Yesterday I left Vocativ, the news site where I’ve worked since August of last year. I’ve included the text of my resignation letter below, though it may help to first read the story that led to this. It’s here, thanks to Freedom of the Press Foundation.
Here’s the resignation letter I sent to management:
As you well know, I was arrested earlier this year while covering Inauguration Day protests for Vocativ. During my time in jail, I witnessed police mistreat their prisoners in ways that raised significant concerns for me. Since my release, I’ve worked with Vocativ’s editorial leadership and management to bring this story to light. Vocativ has not only declined to pursue this story, but has taken the unusual step of banning me from speaking about it publicly.
Make no mistake: What I witnessed was textbook abuse of power, and I have neither the ability nor the will to excuse, dismiss, or forget such behavior. In Vocativ’s judgement, the abuse I witnessed — which, by all appearances, was premeditated — does not merit discussion on our site. While I strenuously disagree with this judgement, I acknowledge that it is Vocativ’s to make.
However, I cannot accept and will not agree to any arrangement that precludes me from speaking about this issue, and I am personally and professionally insulted that this organization — ostensibly a news publisher — expects anything less from me.
As a journalist, I have a professional obligation to seek the truth and report it, and to speak that truth to power. I would be remiss in my duties if I did not report on the suffering that I witnessed, which came at the hands of law enforcement officers. I cannot remain silent on these events, and I am embarrassed that this organization would make such a demand of me.
Vocativ has the potential to be a great newsroom. It is staffed with promising, intelligent reporters producing important, insightful work. I’m grateful to the organization for providing for my legal defense, and for speaking out on my behalf during the brief time in which I was charged with a crime. I only wish that its concern for justice extended beyond its own payroll.
The letter doesn’t describe what its recipients already knew: that for months, management encouraged me to forget these events. In various meetings, my account was challenged, questioned, and belittled. “We view this as an example of the justice system working,” one manager told me.

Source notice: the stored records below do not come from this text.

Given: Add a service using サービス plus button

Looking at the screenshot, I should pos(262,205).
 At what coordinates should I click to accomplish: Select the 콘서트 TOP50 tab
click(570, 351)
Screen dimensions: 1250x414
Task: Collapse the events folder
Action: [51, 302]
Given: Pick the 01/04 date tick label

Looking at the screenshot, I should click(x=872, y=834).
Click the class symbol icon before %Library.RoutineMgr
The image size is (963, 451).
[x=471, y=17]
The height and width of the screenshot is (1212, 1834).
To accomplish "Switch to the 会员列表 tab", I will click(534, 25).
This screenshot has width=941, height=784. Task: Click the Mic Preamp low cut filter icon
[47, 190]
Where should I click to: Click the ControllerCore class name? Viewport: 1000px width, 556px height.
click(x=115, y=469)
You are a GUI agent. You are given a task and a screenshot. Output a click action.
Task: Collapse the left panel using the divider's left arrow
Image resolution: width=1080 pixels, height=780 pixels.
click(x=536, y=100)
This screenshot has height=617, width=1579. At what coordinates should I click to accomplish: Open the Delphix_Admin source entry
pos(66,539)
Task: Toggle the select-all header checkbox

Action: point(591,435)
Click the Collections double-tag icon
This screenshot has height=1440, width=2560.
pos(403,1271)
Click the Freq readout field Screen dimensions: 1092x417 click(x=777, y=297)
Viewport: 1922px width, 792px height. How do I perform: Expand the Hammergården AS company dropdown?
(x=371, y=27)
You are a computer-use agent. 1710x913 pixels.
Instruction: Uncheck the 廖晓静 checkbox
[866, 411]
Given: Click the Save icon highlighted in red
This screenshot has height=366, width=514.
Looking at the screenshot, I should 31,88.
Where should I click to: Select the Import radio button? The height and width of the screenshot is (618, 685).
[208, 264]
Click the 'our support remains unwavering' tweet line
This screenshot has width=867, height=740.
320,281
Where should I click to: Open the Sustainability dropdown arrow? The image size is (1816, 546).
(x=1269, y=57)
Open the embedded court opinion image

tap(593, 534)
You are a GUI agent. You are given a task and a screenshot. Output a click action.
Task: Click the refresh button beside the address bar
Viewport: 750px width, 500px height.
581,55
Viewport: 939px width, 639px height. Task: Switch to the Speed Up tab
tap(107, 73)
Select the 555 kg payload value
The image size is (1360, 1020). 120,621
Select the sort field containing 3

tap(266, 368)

Another asked, “You don’t think people know that police abuse prisoners?” (They do, of course, because journalists report it.)
In nearly every meeting, it was stressed to me that Vocativ had spent a great deal of money on my legal defense, as if large expenditures should trump journalistic principles.
I’m left with questions. Most importantly: Why was Vocativ so insistent that this story stay buried? Was the wrongdoing not egregious enough? Admittedly, it was (for better or worse) not on par with the headline-capturing police behavior we’ve read about in recent years. But then why ban me from speaking about it? What did Vocativ find so objectionable about a journalist telling the truth about police abuse?
I wish I had answers, but for all the conversations I had with managers, that point was never made clear.
I understand, of course, that the abuses I witnessed are not the most heinous, the most jaw-dropping, the most repugnant that audiences have ever read. But to limit reporting of police misconduct to only those cases is unethical: it permits police to engage in whatever level of mistreatment they please, so long as it falls below headline-making level.
Today, I’m grateful to Freedom of the Press Foundation for publishing the piece, and to my friends and colleagues who helped me work through these last few months. And while I’m saddened by the outcome, I’m grateful that my conversations with Vocativ’s management were civil and mostly respectful. Vocativ has produced good work in the past; indeed, it’s why I took the job in the first place. My former colleagues will produce good work in the future. I hope that their managers have the courage to support them.